He could hear the tiny hitches in her breathing as she looked everywhere but at him. After several long seconds, she lifted one shoulder in a half-hearted shrug.
“Is that how we talk to Daddy?” he warned.
She sniffled and shrugged again.
“Turn around.” He let his tone dip into notes of stern disapproval. “Look at me.”
He loved her eyes. They were big, a lovely shade of pale gray. Sometimes, he thought he could see flecks of blue or green, but right now, they were only a beautiful, sad hue of silver-gray. “What can I do, babygirl? Except go away. I’m not going to do that.”
“Yet,” she said darkly.
He arched his eyebrows. “Exactly what, little girl, doesthatmean?”

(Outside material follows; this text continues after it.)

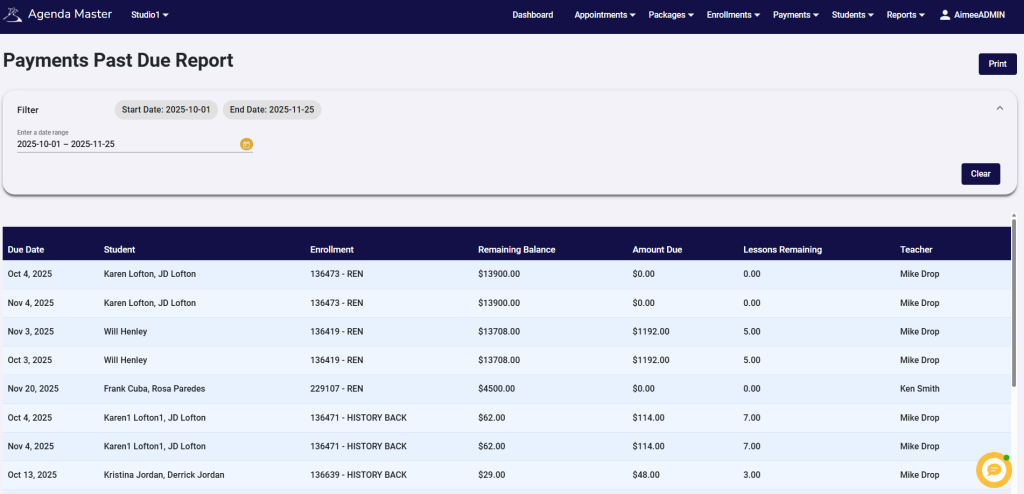Sort table by Due Date column

pos(26,249)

She looked at the wall again. “Nothing.”
His palm was itching so hard to deliver a sound swat to her thinly-covered bottom.
“We talked about this. I will leave when you are able to take care of yourself.” When she predictably wheeled around to confront him, he pointed a silencing finger in her face and quietly said, “Don’t push me, sweetpea. You are a strong, capable, independent woman most of the time, but at the moment, you have two broken arms.”
“Wrist and hand,” she snapped. “Don’t make it worse than what it is. Drama llama.”
“If getting your mouth washed out with soap is what you’re looking for, you are heading in the right direction.”
“You’re the one who won’t stop talking to me while I’m in the corner!”
“And you’re the one who won’t stop pushing for a spanking.”
“And you’re the one who won’t give me one!” she shouted, stomping her foot. “So, why don’t you save us both the headache and just walk away now? We both know it’s going to happen! Everybody walks away eventually, and you know it.”
That accusation hit him like a punch to the gut. “Excuse me?”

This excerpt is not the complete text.